Figure 56 : circulation des galets sur plusieurs couches lorsque la quantité de sédiments est importante. 75 kg de galets de la fraction 2-4 cm, Ufl = 2,0 m/s, Ug = 1,2 m/s, tous les galets sont en mouvement.

Pour une taille de galets et une quantité de sédiments données, on observe lors de la montée en vitesse des fluides une mise en mouvements progressive des sédiments : les premiers galets commencent à se déplacer à faible vitesse, puis le nombre de galets en mouvement et leur vitesse augmente jusqu’à ce que l’ensemble de la charge se déplace. Lorsque les galets se déplacent à faible vitesse, ils sont rabattus par les courants secondaires vers le bord interne du canal contre lequel ils se bloquent ; une frange de galets immobiles a alors tendance à s’y former (fig. 57). Lorsque la vitesse augmente, le mouvement des galets devient moins sporadique et la largeur de la frange se réduit jusqu’à disparaître lorsque toute la charge est transportée. Ce phénomène est particulièrement bien visible pour les galets de petite taille.

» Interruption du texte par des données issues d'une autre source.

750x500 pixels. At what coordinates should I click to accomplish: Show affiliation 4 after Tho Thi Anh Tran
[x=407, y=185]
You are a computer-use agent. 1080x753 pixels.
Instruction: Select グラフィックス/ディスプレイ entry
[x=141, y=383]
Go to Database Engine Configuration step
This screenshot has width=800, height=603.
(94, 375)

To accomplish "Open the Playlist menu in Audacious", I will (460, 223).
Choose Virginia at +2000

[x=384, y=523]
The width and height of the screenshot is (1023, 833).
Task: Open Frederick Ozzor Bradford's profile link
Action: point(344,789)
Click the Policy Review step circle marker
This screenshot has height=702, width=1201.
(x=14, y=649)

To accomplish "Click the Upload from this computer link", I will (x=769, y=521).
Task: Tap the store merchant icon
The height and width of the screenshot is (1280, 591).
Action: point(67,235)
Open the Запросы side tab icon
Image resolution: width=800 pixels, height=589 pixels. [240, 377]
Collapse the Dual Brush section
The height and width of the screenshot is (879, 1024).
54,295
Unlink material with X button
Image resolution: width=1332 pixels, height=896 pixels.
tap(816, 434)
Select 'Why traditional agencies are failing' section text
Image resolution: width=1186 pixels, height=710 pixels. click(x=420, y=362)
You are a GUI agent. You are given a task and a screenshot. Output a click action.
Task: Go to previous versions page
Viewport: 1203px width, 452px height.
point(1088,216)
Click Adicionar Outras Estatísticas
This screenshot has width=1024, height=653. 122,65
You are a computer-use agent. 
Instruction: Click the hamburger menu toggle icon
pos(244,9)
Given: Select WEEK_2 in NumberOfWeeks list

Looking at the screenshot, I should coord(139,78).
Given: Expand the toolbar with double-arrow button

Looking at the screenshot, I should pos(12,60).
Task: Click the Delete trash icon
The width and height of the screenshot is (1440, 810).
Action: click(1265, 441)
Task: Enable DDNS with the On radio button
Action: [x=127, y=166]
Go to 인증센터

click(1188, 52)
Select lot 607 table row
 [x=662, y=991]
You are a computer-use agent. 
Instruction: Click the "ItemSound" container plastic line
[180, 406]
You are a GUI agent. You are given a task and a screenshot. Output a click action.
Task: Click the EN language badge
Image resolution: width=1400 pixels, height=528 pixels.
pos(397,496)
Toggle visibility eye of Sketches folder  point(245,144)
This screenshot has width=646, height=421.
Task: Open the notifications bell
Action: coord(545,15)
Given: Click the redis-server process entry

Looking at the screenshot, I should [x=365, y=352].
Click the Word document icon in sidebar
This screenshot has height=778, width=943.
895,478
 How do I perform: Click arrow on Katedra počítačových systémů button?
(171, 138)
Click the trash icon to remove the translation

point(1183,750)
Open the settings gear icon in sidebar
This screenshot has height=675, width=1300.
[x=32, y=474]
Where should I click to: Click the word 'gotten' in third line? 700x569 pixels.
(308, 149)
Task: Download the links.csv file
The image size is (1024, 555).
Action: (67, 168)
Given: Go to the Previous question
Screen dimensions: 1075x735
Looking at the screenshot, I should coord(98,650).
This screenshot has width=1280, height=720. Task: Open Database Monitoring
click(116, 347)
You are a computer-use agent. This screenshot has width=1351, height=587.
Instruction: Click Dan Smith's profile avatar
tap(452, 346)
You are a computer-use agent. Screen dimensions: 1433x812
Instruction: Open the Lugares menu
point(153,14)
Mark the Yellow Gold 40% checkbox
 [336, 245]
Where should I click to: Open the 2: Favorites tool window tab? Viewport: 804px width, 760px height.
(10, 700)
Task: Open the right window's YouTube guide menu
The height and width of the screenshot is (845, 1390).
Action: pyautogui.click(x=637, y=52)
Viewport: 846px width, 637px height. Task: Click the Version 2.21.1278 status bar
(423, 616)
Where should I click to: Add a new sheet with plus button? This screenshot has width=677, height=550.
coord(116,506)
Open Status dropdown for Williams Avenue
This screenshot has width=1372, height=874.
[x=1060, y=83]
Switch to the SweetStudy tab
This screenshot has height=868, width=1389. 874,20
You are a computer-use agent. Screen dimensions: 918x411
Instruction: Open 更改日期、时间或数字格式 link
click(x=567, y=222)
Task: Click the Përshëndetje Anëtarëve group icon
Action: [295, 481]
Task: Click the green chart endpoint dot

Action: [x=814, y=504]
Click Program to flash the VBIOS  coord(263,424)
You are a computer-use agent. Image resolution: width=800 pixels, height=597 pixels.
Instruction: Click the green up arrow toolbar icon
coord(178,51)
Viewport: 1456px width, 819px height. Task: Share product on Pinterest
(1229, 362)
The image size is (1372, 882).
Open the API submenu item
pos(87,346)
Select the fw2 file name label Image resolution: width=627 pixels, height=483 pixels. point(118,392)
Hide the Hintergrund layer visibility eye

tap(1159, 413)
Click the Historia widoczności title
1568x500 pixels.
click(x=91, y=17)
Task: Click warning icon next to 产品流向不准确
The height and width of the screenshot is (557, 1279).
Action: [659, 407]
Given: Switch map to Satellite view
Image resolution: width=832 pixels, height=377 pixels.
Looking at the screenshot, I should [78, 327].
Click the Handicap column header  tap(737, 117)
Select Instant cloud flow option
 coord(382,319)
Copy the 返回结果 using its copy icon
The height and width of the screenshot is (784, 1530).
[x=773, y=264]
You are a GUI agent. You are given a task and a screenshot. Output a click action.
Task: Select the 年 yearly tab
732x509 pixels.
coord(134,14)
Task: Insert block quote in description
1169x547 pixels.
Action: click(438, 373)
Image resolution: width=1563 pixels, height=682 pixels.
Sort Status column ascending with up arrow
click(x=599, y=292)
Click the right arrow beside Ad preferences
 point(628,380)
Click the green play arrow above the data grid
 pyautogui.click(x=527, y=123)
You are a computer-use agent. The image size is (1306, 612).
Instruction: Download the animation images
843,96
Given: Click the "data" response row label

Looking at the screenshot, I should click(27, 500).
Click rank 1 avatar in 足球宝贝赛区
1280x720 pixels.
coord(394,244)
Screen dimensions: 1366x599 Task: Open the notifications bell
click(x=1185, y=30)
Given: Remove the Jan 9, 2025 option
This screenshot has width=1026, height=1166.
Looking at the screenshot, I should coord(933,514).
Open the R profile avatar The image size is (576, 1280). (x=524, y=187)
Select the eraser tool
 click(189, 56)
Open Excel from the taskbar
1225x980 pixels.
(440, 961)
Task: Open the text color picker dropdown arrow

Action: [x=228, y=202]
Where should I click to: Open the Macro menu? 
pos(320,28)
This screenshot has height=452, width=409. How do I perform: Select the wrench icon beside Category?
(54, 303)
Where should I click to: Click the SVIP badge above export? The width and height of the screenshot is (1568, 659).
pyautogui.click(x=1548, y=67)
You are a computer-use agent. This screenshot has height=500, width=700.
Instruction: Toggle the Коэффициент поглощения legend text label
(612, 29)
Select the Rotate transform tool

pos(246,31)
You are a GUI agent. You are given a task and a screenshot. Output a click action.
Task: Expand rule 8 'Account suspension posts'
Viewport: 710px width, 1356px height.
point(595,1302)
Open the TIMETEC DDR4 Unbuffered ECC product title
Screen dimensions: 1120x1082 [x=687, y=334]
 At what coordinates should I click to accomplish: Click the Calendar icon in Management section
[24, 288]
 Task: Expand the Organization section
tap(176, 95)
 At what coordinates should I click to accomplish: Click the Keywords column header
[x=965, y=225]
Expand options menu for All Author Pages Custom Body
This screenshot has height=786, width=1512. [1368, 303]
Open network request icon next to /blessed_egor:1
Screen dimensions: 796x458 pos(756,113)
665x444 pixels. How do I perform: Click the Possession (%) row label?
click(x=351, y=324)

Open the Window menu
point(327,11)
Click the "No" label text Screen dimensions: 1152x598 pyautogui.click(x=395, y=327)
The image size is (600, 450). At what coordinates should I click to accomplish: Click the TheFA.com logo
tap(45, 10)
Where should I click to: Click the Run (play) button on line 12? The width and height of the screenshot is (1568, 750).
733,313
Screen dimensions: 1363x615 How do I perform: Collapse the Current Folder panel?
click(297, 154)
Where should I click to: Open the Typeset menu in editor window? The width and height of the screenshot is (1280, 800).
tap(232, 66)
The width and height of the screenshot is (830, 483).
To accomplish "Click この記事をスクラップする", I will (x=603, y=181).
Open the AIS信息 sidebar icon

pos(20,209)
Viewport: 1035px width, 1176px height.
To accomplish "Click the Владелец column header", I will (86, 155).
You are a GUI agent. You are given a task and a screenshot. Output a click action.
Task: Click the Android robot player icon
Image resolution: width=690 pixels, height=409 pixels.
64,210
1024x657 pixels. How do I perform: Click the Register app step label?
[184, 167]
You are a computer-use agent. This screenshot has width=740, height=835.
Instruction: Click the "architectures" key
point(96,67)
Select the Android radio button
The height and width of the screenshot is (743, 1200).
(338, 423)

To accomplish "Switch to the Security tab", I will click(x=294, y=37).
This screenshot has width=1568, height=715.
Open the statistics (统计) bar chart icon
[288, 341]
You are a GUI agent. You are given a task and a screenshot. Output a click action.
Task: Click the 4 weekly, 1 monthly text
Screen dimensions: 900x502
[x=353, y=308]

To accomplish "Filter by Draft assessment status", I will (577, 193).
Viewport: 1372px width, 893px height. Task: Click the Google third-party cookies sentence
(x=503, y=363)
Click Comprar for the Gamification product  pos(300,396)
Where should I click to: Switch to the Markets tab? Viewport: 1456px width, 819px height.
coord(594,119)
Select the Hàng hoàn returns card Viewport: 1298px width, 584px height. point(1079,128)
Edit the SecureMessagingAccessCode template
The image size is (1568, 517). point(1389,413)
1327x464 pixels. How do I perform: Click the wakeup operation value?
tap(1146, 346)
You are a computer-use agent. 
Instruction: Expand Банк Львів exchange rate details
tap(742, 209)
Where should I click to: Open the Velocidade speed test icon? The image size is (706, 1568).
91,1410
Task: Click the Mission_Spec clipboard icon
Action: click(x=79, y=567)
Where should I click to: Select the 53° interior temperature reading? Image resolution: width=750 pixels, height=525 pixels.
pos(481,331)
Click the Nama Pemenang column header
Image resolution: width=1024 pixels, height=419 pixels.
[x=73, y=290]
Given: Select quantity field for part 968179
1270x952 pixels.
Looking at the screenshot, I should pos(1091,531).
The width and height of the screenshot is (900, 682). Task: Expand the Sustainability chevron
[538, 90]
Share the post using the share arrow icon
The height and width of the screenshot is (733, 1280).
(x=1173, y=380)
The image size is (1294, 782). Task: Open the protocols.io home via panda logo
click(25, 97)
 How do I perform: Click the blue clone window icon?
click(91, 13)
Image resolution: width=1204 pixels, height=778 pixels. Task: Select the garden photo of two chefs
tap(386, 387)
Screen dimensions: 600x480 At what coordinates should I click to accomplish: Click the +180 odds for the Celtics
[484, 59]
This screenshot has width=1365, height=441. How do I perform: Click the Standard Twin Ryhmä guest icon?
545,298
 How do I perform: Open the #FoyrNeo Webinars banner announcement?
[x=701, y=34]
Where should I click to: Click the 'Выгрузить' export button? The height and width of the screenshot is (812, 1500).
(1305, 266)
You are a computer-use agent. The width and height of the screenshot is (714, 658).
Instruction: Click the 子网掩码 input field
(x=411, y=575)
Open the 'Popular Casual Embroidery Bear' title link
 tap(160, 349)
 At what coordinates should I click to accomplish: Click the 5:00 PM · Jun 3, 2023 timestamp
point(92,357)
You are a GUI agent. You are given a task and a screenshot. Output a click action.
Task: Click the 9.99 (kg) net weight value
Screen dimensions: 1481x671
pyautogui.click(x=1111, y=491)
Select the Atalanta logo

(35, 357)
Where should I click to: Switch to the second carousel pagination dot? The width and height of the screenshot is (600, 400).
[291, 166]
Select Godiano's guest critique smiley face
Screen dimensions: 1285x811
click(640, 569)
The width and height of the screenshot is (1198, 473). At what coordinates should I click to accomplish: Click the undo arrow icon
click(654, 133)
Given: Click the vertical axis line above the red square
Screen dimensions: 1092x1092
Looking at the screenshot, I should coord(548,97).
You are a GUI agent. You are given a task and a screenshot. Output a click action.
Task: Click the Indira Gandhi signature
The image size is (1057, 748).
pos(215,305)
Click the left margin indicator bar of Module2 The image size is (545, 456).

Lorsque tous les sédiments sont en mouvement, ce qui correspond à la condition dans laquelle la majeure partie des expériences d’abrasion ont été réalisées, ils ont tendance à occuper toute la largeur du canal, comme cela avait été observé sur la maquette (fig. 57). Une caractérisation plus fine de la trajectoire des particules est présentée au paragraphe suivant. Notons néanmoins que des processus de ségrégation ont été observés. Nous avons réalisé une série d’expériences avec 105 kg de galets : 35 kg de galets de la fraction 1-2 cm, 35 kg de la fraction 2-4 cm, 17,5 kg de la fraction 4-6 cm et 17,5 kg de la fraction 6-8 cm. Pendant le déroulement des expériences, une ségrégation de taille s’est produite, les gros galets se déplaçant préférentiellement en trajectoire externe à l’inverse des plus petits. Ce phénomène s’explique par le fait que la force centrifuge s’exerçant sur le galet augmente plus rapidement que la force des courants secondaires lorsque l’on augmente la taille du galet (voir discussion

et expression du rapport entre les deux forces § 2.2.2.). Un tel comportement risque d’influer sur les modalités de collision entre les particules et donc de biaiser les taux d’abrasion expérimentaux.

Ce phénomène devra être pris en compte lorsque des expériences d’abrasion multi-tailles seront réalisées, soit en précisant la nature des corrections à apporter pour supprimer les biais qu’il induit, soit en modifiant la configuration du dispositif afin de l’inhiber.

Figure 57 : modalités de mise en mouvement des sédiments en fonction de la vitesse des fluides. Observations à faire dans le hublot basal (visible en bas à travers un miroir). Expérience à 34 kg de galets de la fraction 2-4 cm.

Photo de gauche : Ufl = 1,5 m/s, tous les galets ne sont pas en mouvement. Une frange de galets immobiles se forme contre le bord interne du canal, réduisant le largeur et augmentant le rayon de courbure de la partie efficace du canal.

Photo de droite : Ufl = 2,3 m/s, tous les galets sont en mouvement et ils occupent toute la largeur du canal. Ici, Ug = 1,6 m/s.

Enfin, notons que de rares fois, un phénomène qui pourrait s’apparenter à la formation et propagation d’onde de sédiments s’est produit à très forte vitesse : les galets ont formé des paquets (deux en général), très stables dans le temps. Ce phénomène s’accompagnait de la formation de vagues importantes en surface du vortex, l’onde fluide et l’onde sédimentaire étant parfaitement en phase. Aucune expérience d’abrasion n’a été réalisée dans ces conditions.